9.21.22 – SHRM
Mississippi Premium Pay Act
The state legislature passed a law called the Mississippi Premium Pay Act that allows for hazard pay during COVID. If any municipality or county paid their law enforcement or fire officials hazard pay, meaning the employees received an increase in pay for their work during the pandemic, then there is money available for public employers to get reimbursed for those payments.
If employers did not pay hazard pay, there is still ability for every certified law enforcement or fire official to get a $1,000 payment for their work during the ongoing pandemic. This allotment of funds was part of the money that they state received from the federal government and is earmarked for certified fire and police personnel.
Mississippi Equal Pay for Equal Work Act
Mississippi Gov. Tate Reeves signed into law the Mississippi Equal Pay for Equal Work Act in order to align with the Federal Equal Pay Act of 1963. This new law requires employers to pay the same wages to women as men under similar working conditions doing substantially equal work requiring the same skills, education, effort and responsibility.
The state law tracks the federal law in that pay decisions may be made based on the following factors: seniority, merit, earnings by quality of protection and for “any other factor than sex.”
Unlawful violations in equal pay have been prohibited at the federal level for a long time. However, if an employer engages in unlawful pay disparities in the workplace in the state of Mississippi, they now have violated federal law and state law for the first time.
Mississippi Medical Cannabis Act
The latest Mississippi Medical Cannabis Act that was signed by Gov. Reeves in February 2022 was written in a way to provide several protections for employers. Mississippi is an at-will employment state and, under the new law, employers are not required to permit, accommodate or allow the medical use of cannabis or modify a job for anyone solely because that person engages in the medical use of cannabis.

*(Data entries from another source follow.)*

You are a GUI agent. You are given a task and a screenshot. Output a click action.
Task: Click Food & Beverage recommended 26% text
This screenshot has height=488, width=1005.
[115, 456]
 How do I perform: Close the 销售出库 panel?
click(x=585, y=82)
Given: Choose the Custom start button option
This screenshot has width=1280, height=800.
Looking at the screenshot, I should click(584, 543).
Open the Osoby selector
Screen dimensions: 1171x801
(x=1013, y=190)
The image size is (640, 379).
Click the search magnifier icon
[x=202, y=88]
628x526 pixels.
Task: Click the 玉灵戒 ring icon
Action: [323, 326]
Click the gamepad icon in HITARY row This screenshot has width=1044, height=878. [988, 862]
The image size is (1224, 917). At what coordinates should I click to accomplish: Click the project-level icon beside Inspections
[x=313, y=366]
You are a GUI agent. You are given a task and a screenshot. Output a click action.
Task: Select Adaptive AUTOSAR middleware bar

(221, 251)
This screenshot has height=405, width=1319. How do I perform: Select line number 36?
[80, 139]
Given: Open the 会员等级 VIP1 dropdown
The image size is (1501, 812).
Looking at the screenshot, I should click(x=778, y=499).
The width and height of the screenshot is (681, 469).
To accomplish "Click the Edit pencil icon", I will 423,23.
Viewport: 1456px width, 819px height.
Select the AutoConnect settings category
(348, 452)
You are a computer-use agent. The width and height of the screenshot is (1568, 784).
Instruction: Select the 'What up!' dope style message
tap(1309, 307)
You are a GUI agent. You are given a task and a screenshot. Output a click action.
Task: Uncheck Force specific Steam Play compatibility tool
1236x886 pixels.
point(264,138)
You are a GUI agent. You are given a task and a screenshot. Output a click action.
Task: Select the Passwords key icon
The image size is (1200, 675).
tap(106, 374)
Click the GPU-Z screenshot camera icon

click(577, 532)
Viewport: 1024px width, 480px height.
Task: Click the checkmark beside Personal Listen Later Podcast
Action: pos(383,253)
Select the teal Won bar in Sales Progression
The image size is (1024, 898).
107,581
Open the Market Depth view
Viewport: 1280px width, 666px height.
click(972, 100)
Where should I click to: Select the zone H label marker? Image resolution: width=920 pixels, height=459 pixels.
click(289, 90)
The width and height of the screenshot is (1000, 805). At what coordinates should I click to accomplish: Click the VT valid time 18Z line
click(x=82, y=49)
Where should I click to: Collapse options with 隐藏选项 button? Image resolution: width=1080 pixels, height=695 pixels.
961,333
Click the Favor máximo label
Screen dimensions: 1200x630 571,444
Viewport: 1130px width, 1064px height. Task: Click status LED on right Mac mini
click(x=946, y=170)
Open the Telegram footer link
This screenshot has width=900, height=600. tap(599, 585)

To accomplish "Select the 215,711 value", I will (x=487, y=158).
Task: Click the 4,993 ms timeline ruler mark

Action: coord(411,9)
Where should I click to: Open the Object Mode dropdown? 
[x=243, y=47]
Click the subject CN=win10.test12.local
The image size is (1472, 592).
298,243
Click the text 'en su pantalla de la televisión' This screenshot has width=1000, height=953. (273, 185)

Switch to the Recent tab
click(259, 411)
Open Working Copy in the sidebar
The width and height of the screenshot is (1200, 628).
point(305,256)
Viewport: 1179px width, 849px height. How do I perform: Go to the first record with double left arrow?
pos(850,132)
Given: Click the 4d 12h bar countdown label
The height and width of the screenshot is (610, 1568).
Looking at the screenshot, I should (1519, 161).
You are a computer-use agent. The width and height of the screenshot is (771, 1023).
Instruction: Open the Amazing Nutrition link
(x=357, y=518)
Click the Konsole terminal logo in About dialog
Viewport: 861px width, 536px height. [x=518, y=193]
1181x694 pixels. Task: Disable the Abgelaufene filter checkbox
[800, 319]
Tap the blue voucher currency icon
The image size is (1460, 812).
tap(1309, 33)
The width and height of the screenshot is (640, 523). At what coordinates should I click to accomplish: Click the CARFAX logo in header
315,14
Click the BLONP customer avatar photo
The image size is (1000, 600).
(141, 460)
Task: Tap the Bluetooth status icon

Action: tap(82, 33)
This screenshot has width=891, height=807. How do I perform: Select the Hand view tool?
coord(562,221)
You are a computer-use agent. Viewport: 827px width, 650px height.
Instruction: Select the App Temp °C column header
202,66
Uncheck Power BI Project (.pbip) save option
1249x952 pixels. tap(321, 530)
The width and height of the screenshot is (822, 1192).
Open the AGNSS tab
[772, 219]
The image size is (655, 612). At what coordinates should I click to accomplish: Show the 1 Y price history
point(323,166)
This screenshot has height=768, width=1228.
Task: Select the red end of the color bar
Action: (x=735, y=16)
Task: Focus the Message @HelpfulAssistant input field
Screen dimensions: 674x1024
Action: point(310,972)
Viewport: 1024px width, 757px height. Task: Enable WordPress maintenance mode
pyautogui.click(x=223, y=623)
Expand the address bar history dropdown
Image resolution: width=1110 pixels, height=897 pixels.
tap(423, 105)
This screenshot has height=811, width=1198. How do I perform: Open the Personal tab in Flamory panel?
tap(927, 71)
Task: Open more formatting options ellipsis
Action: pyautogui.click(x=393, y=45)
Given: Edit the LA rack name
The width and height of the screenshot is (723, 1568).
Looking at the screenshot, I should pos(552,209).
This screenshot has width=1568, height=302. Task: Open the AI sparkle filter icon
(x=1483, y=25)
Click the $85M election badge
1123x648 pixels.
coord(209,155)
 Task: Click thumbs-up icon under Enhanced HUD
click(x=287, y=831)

This means that the law does not prohibit any employer from refusing to hire, discharging, disciplining, or otherwise taking an adverse employment action against an individual because of that individual’s use of medical cannabis. In other words, medical marijuana is not a protected category in Mississippi, unlike other states. However, employers should be aware that while they don’t have to make accommodations based on an employee’s use of medical marijuana, they may have to accommodate any underlying disability of the employee for which he/she uses medical marijuana.